DOCUMENT EXCERPT -

Class meets Mondays. 16h00-18h00, Commerce 013

Crampton's office hours: Wednesdays, 10h00-12h00

Tutorial Sessions. Thursday and Friday, 14h00-15h00, Room C540.

Update 7 December 2006

CDF of econ 336 scores

This will be the last update of this page. Over time, link rot will set in, so don't expect that all the links will continue working forever. I'm not going to be going back and fixing things as this happens. The url for this page will eventually be migrated to 336-2006.html in order to make room for next year's version of the site. The cumulative frequency distribution of grades for the course should appear at left if everything's working correctly. The bottom axis traces the percentage of people in the class earning the score listed on the y-axis or lower. So if you trace upwards from 50 on the x-axis, you'll find the median grade for the class (a 70).

Update 22 November 2006

The grades have been submitted. I cannot tell you the grade I awarded, but I can tell you what you received on the different components of assessment.

SET PROBLEM 1 - Copy the rows from the one containing "supporting [1057, 361]" through the one containing "website (244, 217)", both included, without any changes.

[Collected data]
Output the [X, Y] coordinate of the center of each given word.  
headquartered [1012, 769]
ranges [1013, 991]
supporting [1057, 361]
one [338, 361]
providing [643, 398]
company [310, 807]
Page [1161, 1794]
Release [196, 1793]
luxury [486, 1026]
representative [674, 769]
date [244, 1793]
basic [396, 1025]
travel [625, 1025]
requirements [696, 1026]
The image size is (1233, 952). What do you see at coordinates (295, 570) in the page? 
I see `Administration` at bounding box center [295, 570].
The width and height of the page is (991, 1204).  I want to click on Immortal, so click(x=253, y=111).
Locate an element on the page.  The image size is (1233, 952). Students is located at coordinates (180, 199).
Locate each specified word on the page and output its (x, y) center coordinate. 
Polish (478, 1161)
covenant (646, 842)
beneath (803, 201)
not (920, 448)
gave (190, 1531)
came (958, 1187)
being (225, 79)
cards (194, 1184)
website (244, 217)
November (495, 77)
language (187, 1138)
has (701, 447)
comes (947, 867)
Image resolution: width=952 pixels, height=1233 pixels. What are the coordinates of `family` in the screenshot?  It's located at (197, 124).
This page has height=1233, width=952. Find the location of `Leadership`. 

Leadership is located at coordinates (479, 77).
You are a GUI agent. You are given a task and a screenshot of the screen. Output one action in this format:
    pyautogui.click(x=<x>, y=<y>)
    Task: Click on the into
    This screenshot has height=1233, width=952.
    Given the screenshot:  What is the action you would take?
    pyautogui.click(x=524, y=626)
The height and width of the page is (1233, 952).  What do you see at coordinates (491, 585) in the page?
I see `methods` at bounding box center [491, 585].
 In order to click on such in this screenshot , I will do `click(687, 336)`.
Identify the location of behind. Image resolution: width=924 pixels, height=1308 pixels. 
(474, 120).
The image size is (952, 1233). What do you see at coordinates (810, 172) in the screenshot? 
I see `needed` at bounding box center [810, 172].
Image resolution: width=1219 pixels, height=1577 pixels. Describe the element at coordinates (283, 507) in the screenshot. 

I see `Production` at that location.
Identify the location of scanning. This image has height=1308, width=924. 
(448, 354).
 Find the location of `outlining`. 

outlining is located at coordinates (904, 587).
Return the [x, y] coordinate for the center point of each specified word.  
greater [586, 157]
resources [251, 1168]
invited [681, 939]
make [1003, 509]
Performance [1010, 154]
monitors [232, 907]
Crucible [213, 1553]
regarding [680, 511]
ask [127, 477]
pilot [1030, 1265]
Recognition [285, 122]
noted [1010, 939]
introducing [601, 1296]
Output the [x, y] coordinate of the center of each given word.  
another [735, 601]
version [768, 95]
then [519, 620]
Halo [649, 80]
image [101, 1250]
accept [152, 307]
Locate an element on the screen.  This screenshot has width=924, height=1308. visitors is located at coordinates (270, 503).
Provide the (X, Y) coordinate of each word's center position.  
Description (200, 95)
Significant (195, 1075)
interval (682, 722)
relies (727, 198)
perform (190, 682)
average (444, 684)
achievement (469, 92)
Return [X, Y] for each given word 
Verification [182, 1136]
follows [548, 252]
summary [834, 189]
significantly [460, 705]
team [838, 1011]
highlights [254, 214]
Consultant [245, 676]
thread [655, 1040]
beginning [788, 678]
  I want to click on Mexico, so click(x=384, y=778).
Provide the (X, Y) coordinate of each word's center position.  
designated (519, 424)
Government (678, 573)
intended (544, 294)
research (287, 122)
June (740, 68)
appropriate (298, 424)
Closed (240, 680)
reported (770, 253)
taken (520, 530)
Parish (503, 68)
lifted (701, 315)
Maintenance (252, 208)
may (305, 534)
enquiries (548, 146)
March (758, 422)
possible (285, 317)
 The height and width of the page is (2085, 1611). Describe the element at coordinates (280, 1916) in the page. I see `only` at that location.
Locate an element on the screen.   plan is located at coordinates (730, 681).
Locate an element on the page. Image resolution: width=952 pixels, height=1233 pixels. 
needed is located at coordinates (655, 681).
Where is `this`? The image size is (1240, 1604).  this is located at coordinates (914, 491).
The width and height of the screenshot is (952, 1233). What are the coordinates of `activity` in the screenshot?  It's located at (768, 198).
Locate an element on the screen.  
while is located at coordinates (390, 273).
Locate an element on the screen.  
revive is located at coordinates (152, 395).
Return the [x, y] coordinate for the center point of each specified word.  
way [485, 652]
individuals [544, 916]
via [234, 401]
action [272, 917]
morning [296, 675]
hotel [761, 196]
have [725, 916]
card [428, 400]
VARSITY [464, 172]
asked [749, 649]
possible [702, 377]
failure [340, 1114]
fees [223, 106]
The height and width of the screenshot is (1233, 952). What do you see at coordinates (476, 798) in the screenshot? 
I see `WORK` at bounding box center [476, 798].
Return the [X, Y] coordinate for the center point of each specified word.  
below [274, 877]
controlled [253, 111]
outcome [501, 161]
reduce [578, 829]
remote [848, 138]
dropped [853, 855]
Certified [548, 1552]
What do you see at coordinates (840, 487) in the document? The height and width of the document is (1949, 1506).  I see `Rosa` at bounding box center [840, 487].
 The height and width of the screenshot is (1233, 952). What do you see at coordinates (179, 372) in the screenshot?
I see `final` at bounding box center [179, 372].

SET PROBLEM 2 -
Answer from the course page:
(a) In which room are the tutorial sessions held?
(b) When are Crampton's office hours?
(c) What is the class's median grade?

FINAL ANSWER 1 -
supporting [1057, 361]
one [338, 361]
providing [643, 398]
company [310, 807]
Page [1161, 1794]
Release [196, 1793]
luxury [486, 1026]
representative [674, 769]
date [244, 1793]
basic [396, 1025]
travel [625, 1025]
requirements [696, 1026]
The image size is (1233, 952). What do you see at coordinates (295, 570) in the page? 
I see `Administration` at bounding box center [295, 570].
The width and height of the page is (991, 1204).  I want to click on Immortal, so click(x=253, y=111).
Locate an element on the page.  The image size is (1233, 952). Students is located at coordinates (180, 199).
Locate each specified word on the page and output its (x, y) center coordinate. 
Polish (478, 1161)
covenant (646, 842)
beneath (803, 201)
not (920, 448)
gave (190, 1531)
came (958, 1187)
being (225, 79)
cards (194, 1184)
website (244, 217)

FINAL ANSWER 2 -
(a) Room C540
(b) Wednesdays, 10h00-12h00
(c) 70